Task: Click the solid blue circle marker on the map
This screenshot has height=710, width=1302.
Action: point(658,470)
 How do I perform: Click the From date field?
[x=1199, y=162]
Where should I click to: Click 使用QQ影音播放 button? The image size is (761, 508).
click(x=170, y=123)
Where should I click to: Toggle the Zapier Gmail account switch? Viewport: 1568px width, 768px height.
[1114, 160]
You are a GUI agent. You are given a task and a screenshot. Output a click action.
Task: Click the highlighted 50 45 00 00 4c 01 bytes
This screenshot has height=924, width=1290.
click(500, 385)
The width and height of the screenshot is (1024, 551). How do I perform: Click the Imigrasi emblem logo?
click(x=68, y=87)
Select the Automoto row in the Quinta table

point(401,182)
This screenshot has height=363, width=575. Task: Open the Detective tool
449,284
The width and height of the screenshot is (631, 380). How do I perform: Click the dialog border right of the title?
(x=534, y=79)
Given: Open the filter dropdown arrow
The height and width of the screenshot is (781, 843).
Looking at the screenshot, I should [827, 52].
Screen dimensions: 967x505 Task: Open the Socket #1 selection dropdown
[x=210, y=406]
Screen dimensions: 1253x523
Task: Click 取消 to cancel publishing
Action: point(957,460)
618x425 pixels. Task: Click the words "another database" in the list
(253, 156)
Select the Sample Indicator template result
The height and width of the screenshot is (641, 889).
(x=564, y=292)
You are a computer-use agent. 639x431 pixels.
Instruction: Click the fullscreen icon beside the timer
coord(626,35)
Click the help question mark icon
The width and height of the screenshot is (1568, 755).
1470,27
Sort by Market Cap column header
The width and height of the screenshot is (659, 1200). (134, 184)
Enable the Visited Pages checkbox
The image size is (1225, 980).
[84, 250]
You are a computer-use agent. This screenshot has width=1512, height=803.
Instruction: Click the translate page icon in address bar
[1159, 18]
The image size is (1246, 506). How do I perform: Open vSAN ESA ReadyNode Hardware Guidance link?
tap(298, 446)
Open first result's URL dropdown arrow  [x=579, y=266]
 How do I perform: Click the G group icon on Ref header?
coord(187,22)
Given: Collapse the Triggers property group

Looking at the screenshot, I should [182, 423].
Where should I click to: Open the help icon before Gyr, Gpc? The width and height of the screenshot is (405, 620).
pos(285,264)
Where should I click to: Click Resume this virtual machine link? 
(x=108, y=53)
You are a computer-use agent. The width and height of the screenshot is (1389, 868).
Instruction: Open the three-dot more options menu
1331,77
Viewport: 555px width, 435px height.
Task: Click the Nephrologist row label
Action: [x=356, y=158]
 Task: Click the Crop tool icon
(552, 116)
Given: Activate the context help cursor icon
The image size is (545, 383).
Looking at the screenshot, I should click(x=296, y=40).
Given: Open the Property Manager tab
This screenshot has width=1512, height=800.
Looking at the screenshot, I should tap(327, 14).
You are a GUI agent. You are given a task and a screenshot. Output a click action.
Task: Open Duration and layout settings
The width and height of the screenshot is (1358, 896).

» **ASSIGNMENT**
Reproduce the listing above exactly from the line containing "Task: Open Duration and layout settings" through its last line, with both of those lines included.

» **REPLY**
Task: Open Duration and layout settings
The width and height of the screenshot is (1358, 896).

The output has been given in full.